⟨

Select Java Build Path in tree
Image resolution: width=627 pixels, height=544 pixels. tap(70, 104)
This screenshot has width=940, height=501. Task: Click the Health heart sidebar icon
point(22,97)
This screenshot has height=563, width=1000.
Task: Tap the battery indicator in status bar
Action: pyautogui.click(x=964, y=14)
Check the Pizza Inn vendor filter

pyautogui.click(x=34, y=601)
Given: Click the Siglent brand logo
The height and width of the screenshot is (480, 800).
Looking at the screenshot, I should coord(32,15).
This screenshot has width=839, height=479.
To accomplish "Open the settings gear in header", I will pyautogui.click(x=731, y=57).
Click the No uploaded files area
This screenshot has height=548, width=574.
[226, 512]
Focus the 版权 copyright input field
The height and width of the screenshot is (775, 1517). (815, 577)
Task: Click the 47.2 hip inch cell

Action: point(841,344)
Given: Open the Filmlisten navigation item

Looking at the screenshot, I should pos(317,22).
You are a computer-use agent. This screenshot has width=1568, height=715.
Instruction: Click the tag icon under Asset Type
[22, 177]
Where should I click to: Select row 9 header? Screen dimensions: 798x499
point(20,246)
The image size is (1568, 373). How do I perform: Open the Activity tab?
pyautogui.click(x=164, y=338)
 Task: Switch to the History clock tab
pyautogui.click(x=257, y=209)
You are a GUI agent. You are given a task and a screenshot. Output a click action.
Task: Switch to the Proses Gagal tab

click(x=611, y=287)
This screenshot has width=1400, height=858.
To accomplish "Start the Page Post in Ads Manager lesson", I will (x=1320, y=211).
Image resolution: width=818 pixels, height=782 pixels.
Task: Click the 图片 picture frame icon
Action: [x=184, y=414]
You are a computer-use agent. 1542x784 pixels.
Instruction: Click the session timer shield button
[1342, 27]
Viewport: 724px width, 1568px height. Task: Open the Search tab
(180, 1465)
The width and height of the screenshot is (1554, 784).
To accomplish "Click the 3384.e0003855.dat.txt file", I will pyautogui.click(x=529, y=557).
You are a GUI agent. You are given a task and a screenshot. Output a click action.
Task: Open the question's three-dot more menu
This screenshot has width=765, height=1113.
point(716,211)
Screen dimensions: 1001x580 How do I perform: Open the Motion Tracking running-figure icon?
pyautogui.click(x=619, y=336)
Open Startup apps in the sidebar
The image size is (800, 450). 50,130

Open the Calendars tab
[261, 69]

⟩

Task to carry out> For every line in the listing above that mentions the word "agent", make a copy.

Written response>
You are a computer-use agent. This screenshot has width=1568, height=715.
You are a GUI agent. You are given a task and a screenshot. Output a click action.
You are a computer-use agent. 1542x784 pixels.
You are a GUI agent. You are given a task and a screenshot. Output a click action.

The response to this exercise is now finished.